On Wed, 5 Dec 2007, Dennis Ortsen wrote:
> I've just hit a 100% full root filesystem (as in / )(ouch). I managed
> to get it a bit larger (using LVM on RHEL5). After the root file
> system had space left again, I thought I could check the upcoming
> backup with AMANDA again. So I ran a "amcheck jobname -a" and got the
> following result mailed to me:
>
> Amanda Tape Server Host Check
> -----------------------------
> Holding disk /amhold2: 95485 MB disk space available, using 92413 MB
> slot /usr/lib/amanda/chg-disk:: tape_rdlabel: tape open: line 146: [:
> -le: unary operator expected: No such file or directory
>
> (expecting tape DPF-03 or a new tape) Server check took 0.738 seconds
>
> Amanda Backup Client Hosts Check
> --------------------------------
> Client check: 27 hosts checked in 0.106 seconds, 0 problems found
>
> (brought to you by Amanda 2.5.0p2)
>
> What does that error on lin 146 mean? I don't understand where this
> comes from. I opened /usr/lib/amanda/chg-disk and checked line 146. It
> all looks fine to me. The /bin/sh (referred to in the first line)

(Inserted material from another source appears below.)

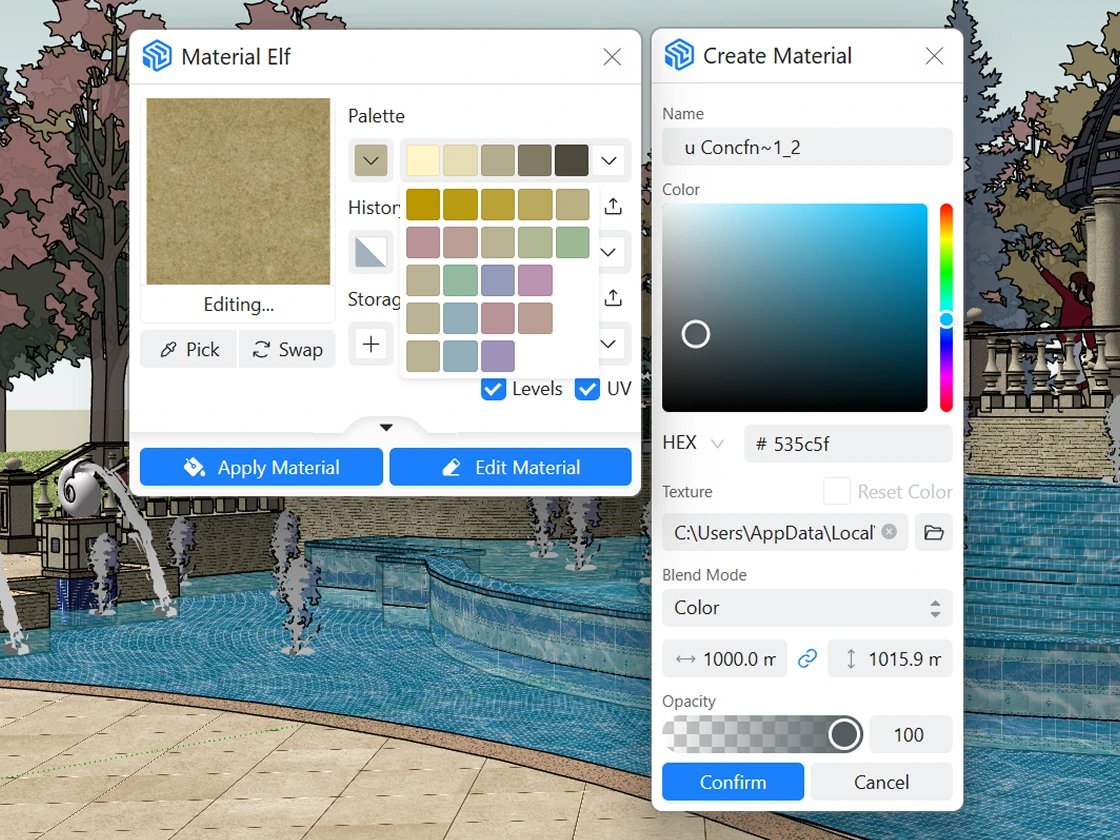Collapse the Material Elf panel arrow
Viewport: 1120px width, 840px height.
386,427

> exists and is executable (it's actually a symlink to /bin/bash, RedHat
> default). I've got the idea that when my root filesystem was up to
> 100% full, some kind of flag got messed up with amanda's virtual tape
> (chg-disk) settings. Is that possible? only my /usr/lib/amanda
> (binaries) and the /etc/amanda (config files and the changer* files)
> could have had a problem with that.
>
> Is this recoverable? the server hasn't been updated, no new things
> have happened, I don't know where this comes from.
Yes, somewhere on the root file system is a file that indicates the
current changes status. Apparently it's modified in an unsafe way,
causing problems when the root file system becomes full.
I had a similar problem last week. IIRC, I fixed it by letting the
changer move to an explicit slot number:
amtape DailySet1 slot 1
Gr{oetje,eeting}s,
Geert
--
Geert Uytterhoeven -- There's lots of Linux beyond ia32 -- geert AT linux-m68k
DOT org
In personal conversations with technical people, I call myself a hacker. But
when I'm talking to journalists I just say "programmer" or something like that.